**SHORT PROBLEM:** Rewrite the items from the line containing "Viewport: 942px width, 768px" through the end of the items, replacing "red" with "green" and keeping everything else the same. Give only those lines, and leave out the pictures.

**MATERIAL TO PROCESS:**
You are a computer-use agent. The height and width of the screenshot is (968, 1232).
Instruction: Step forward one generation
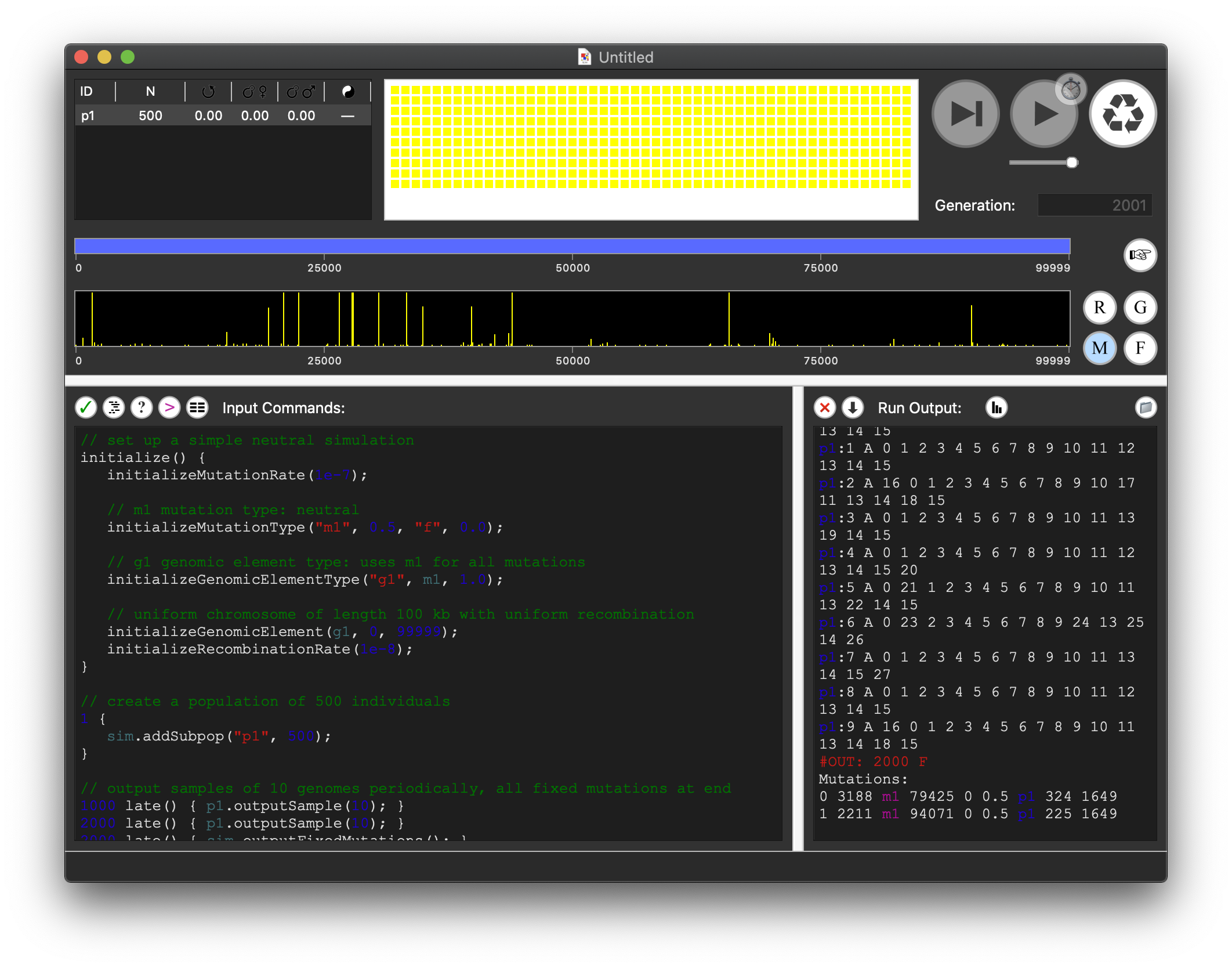(x=965, y=113)
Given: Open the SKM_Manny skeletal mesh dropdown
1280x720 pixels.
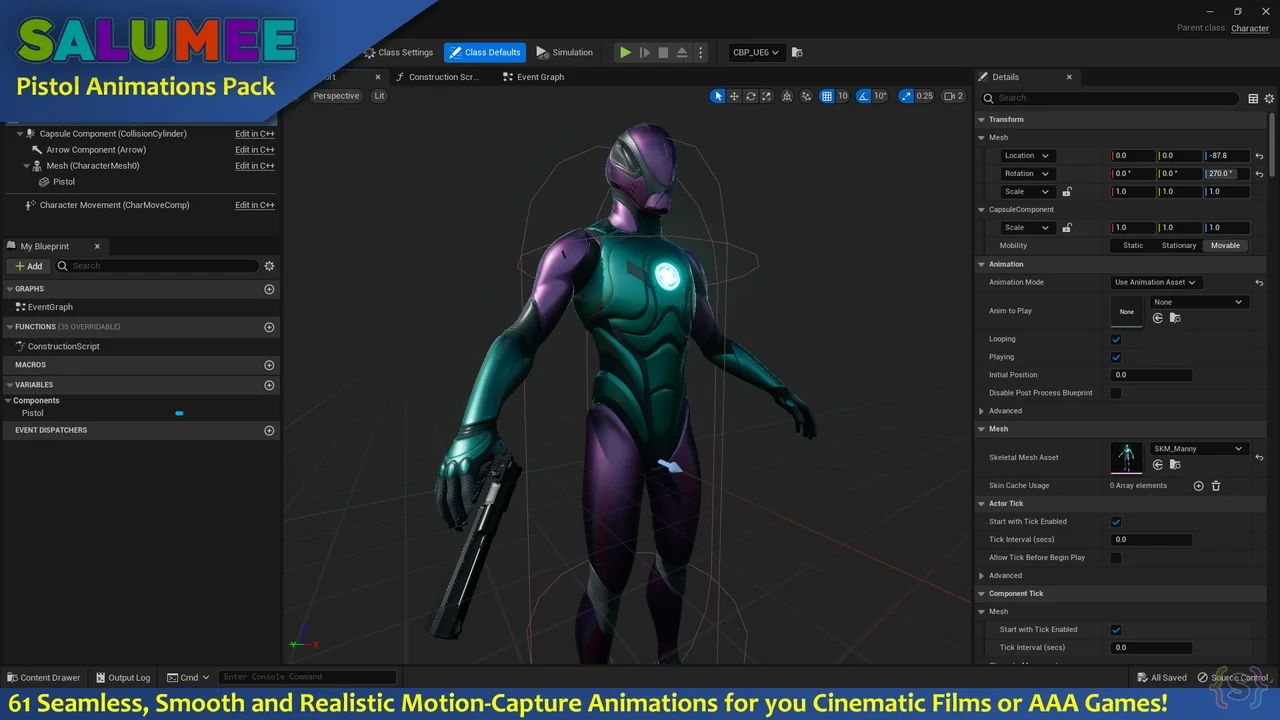Looking at the screenshot, I should click(1197, 449).
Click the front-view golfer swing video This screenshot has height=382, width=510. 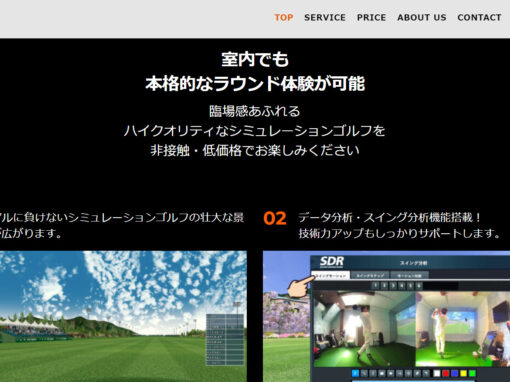(x=364, y=329)
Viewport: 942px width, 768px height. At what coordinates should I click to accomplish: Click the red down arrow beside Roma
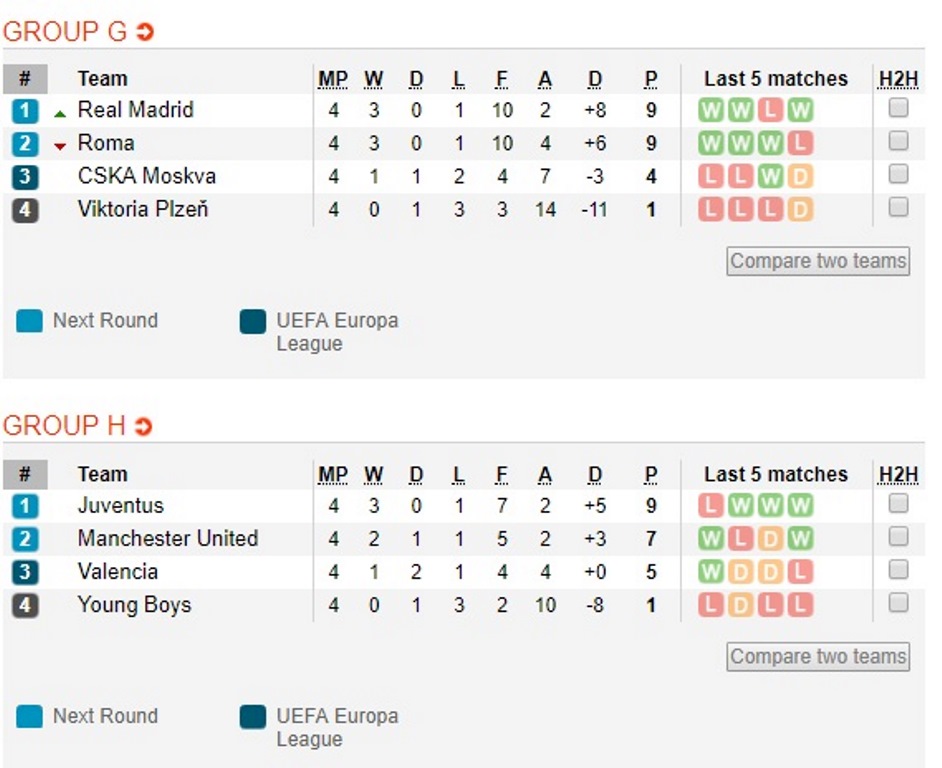[x=59, y=146]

**ANSWER IN FULL:**
Viewport: 942px width, 768px height. At what coordinates should I click to accomplish: Click the green down arrow beside Roma
[x=59, y=146]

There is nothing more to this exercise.